Oil futures tilted lower in American trade, still hovering near three-year highs, even as the dollar index declined to the lowest since September 8, following a basket of data from China, the world's largest energy importer, and the US, the world's largest energy consumer.
As of 04:32 GMT, US West Texas Intermediate fell 0.66% to $63.38 a barrel from the opening of $63.80, while Brent futures due on March 15 dipped 0.56% to $68.87 a barrel from the opening of $69.26, as the dollar index lost 0.63% to 91.27 from the opening of 91.85, marking a four-month trough.
Earlier Chinese data showed the trade surplus ballooning to $54.69 billion in December from $40.21 billion in November, beating expectations of a drop to $37.44B.

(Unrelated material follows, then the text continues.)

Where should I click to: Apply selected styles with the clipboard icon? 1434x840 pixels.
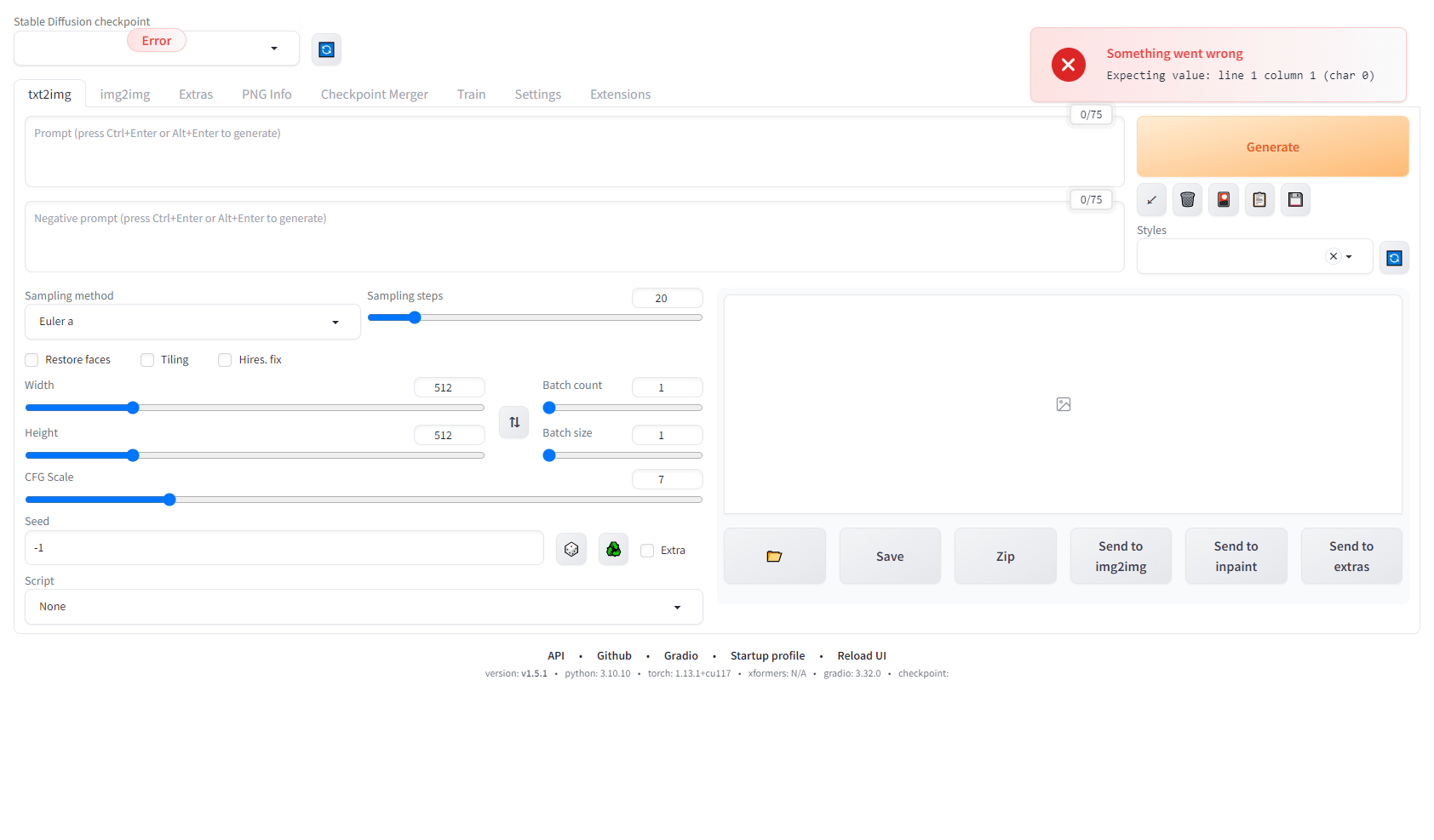pos(1259,200)
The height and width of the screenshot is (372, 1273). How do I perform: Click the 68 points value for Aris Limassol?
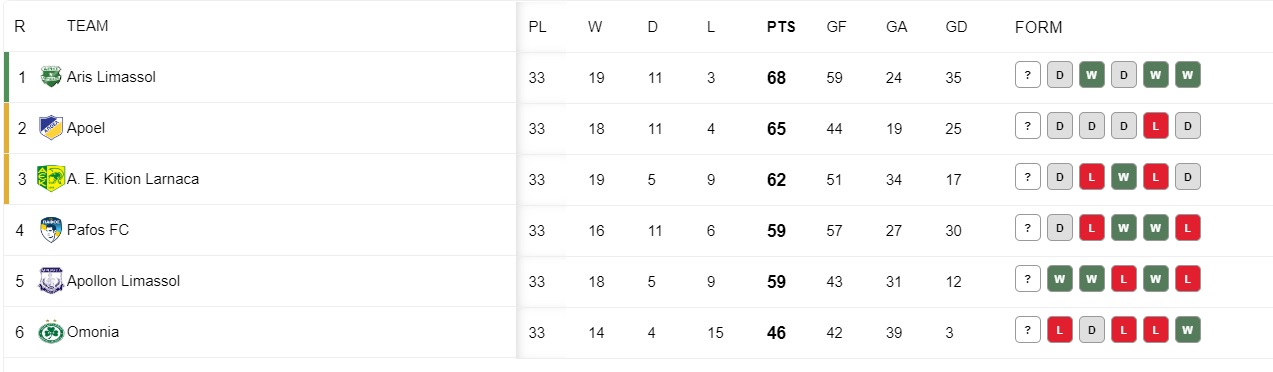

Earlier US data showed US retail sales rose 0.4% m/m in December, slowing down sharply from 0.9% in November, revised from 0.8%, while analysts expected a 0.5% increase.
Core sales rose 0.4%, besting expectations of 0.3%, while still sharply down from November's 1.3% increase, revised from 1%.
US consumer prices rose 0.1% in December in line with expectations, slowing down from 0.4% in November.
Core prices, excluding food and fuel, rose 0.3% m/m, besting expectations of 0.2%, and up from November's 0.1% rise.
On Wednesday, the Energy Information Administration released its report on US crude stocks, showing a decline of 4.9 million barrels in the week ending January 5, passing expectations of a 3.9M drop, and adding to the 7.4M drop in the previous reading, with total stocks now reaching 419.5 million barrels.
Gasoline stocks rose 4.1 million barrels, while distillate stocks, including heating fuel, rose 4.3 million barrels, remaining within the medium range on average in this time of year.
Otherwise, UAE energy minister Suhail Al Mazroui said in earlier remarks that global demand growth was surprising last year, while expecting full compliance with the deal to cut output by 1.8 million bpd in cooperation between OPEC and Russia.